Nachweispflicht bei Krankheit beachten

Am 08.09.2019 von Emil Löxkes

Wer krank ist und deshalb nicht zur Arbeit gehen kann, hat zwei Pflichten gegenüber seinem Arbeitgeber zu erfüllen: die Nachweis- und die Anzeigenpflicht.
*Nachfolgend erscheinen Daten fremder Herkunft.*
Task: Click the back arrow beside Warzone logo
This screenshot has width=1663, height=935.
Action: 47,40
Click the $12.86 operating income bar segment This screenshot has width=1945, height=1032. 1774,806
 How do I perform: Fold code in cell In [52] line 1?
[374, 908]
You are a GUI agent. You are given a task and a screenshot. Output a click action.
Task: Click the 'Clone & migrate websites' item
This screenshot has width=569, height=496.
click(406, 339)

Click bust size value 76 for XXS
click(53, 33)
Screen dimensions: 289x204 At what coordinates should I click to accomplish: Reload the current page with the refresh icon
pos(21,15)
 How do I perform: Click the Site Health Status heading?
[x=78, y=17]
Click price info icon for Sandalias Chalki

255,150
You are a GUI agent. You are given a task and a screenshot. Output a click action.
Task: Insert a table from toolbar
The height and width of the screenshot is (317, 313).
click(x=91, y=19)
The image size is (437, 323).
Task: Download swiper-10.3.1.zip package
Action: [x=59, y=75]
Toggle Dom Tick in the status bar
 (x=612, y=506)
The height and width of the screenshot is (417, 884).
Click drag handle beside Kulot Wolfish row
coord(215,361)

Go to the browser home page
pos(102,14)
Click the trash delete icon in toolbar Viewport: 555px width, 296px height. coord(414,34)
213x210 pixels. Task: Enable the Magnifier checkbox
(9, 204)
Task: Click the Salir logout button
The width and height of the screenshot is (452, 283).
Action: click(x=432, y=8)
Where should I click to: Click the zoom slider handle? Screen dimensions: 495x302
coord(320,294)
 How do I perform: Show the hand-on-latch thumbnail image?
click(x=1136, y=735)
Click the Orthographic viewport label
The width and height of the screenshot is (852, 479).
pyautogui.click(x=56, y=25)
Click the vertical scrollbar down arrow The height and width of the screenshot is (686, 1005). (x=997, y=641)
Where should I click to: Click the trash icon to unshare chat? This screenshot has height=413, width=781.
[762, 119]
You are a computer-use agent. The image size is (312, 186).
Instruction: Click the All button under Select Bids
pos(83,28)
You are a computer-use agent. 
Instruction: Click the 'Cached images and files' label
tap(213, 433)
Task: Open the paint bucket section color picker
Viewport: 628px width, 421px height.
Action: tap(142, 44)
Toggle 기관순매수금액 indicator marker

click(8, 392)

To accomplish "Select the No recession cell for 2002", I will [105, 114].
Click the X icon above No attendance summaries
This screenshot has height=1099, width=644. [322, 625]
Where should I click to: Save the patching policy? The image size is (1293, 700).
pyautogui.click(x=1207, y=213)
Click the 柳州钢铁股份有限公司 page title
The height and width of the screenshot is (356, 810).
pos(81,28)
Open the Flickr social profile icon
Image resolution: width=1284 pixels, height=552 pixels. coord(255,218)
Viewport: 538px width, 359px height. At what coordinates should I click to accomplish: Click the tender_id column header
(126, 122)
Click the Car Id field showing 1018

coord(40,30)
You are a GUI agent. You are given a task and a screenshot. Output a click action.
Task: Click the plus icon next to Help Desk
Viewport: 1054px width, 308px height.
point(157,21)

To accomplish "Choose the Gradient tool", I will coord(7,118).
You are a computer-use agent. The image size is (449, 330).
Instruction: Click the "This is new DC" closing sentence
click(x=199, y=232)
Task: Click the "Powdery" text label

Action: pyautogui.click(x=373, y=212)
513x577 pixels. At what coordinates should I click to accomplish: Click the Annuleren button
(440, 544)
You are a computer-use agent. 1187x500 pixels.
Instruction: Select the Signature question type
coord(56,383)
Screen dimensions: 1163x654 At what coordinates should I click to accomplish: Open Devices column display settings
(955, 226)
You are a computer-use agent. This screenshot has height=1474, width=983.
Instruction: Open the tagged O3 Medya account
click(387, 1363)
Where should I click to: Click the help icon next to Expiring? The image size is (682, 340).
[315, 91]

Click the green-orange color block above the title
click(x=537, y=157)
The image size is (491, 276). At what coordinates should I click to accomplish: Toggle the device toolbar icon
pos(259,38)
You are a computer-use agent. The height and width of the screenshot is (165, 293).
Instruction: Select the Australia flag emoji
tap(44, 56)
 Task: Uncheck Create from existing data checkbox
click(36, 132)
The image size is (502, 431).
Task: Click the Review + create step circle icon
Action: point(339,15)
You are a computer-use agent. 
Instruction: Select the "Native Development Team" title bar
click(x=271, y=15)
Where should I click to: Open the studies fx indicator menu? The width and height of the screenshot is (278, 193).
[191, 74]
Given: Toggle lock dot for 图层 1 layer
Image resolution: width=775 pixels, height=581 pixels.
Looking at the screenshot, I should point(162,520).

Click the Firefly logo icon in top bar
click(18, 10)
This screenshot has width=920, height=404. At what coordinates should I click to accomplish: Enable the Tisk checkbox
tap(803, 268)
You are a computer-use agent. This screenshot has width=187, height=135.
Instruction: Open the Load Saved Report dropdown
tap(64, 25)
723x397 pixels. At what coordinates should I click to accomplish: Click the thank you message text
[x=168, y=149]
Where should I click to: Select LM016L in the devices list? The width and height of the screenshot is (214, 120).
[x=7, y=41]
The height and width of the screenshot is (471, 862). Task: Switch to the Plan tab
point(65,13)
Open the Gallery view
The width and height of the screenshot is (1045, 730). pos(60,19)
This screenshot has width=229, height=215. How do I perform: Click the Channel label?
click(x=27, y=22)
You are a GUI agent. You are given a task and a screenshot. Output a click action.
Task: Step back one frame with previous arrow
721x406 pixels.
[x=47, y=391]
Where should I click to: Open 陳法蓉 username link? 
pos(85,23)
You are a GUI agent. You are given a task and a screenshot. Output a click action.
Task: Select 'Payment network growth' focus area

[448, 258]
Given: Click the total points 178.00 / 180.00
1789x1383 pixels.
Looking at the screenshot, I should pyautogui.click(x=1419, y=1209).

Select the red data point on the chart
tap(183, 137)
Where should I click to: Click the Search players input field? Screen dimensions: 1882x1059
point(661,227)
Die Anzeigenpflicht besagt, dass Beschäftigte ihren Arbeitgeber sofort über die Krankheit und die voraussichtliche Dauer informieren müssen. Arbeitnehmer müssen etwas vor Schichtbeginn die entsprechende Nachricht dem Arbeitgeber an die Hand geben.

Die Krankmeldung kann per Telefon, per E-Mail oder sogar per SMS oder WhatsApp erfolgen. Es ist auch möglich, eine Kollegen zu beauftragen, die Information weiterzugeben. Das Gesetz macht hierzu keine Angaben. Aber: Der Arbeitnehmer muss sicherstellen, dass die Krankmeldung den Arbeitgeber auch erreicht. Ein E-Mail an eine Adresse zu schicken, die nicht kontinuierlich abgerufen wird, reicht daher nicht aus.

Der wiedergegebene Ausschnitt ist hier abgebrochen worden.